A couple of Fontana school board members have inquired about possibly donating their stipends to the district, she said.
A 'simple thing'
Bechler, who has been with Corona-Norco about 18 months, said he wasn't looking for accolades when he volunteered to take a pay cut at a February school board meeting.
He said one of the values of leadership is helping others and that is what he hopes to work out with the district. Bechler said his goal is to develop a fund to assist employees struggling financially.
"It's a very simple thing," he said. "I know that these are extraordinary times. I know we have a number of people who are hurting."

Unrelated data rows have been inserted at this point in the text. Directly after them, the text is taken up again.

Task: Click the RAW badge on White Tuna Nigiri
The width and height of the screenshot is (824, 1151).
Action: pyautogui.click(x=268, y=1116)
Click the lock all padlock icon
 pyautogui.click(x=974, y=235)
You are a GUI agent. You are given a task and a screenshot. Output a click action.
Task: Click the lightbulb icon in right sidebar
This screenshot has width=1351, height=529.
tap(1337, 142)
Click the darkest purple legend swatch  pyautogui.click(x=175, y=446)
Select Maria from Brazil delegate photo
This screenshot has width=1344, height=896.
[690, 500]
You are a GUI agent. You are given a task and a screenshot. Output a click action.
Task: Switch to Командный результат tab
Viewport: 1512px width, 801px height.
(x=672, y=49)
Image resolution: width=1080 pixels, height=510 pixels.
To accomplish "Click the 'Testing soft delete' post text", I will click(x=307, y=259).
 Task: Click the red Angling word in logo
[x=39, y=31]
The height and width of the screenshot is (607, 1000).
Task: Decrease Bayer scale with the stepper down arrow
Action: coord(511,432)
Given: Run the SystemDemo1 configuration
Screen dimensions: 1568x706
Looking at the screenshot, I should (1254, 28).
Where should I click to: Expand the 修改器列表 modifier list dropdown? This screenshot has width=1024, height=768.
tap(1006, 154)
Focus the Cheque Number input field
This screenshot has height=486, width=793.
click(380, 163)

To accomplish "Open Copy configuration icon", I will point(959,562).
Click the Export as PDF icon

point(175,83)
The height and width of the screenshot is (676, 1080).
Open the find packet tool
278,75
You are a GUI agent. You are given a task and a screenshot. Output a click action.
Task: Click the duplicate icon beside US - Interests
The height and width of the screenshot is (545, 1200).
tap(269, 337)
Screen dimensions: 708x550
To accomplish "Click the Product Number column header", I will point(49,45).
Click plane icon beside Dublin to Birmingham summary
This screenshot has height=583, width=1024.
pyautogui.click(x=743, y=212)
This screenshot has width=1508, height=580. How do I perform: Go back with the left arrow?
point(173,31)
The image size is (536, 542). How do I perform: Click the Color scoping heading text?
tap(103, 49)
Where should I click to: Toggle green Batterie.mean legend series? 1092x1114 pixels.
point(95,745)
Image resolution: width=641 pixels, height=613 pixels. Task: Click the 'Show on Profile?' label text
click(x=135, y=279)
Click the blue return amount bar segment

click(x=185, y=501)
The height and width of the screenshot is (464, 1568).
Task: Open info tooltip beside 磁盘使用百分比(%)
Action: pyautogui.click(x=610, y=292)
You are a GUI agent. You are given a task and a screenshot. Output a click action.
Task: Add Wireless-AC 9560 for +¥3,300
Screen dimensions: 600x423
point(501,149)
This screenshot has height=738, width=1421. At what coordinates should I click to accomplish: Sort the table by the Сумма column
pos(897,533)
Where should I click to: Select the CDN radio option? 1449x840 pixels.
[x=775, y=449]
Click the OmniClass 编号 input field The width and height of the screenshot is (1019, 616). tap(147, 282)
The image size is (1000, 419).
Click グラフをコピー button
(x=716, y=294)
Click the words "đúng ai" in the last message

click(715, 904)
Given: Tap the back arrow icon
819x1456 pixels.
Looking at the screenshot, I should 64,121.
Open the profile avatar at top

Bill Hedrick, president of the Corona-Norco school board, said that when Bechler voluntarily took the 10 percent salary cut, the district was looking at possibly asking employees to take furlough days and pay reductions.
"It certainly was a gracious and generous donation to the district," Hedrick said. "I was not expecting it. It was not ostentatious. It was matter-of-fact."
Hedrick, who also is president of the Rialto Education Association, said the use of furloughs is expected to be common statewide as districts struggle to retain employees in tight economic times.
Those in leadership positions who step up to cut days promote a sense of solidarity, he said.
"It's difficult to ask employees to make sacrifices if administrators are not willing to do the same," he said.
Julie White, a spokeswoman for the Association of California School Administrators, said that with cuts to education so deep and about 85 percent of district budgets made up of personnel costs, the economic crisis hits everybody.
School districts have had to find creative ways to cut costs, including furloughs, White said.
"People who work in public education do it from the heart," she said. "People are coming together and saying, 'What can we do to protect the students?' "
Rialto Unified Deputy Superintendent Joseph Davis and Assistant Superintendents Anna Rodriguez and Gail Mathews agreed to reduce their contracts by three days.
"The top leadership sat down and said we had to lead the way," Davis said. "If our people had to do it, then we should do it, too."
Other administrators have had their work year reduced by anywhere from three to 20 days, Davis said. That's why district administrators needed to contribute, he said.
"If we all just give a little, then it can save some of our own people," he said.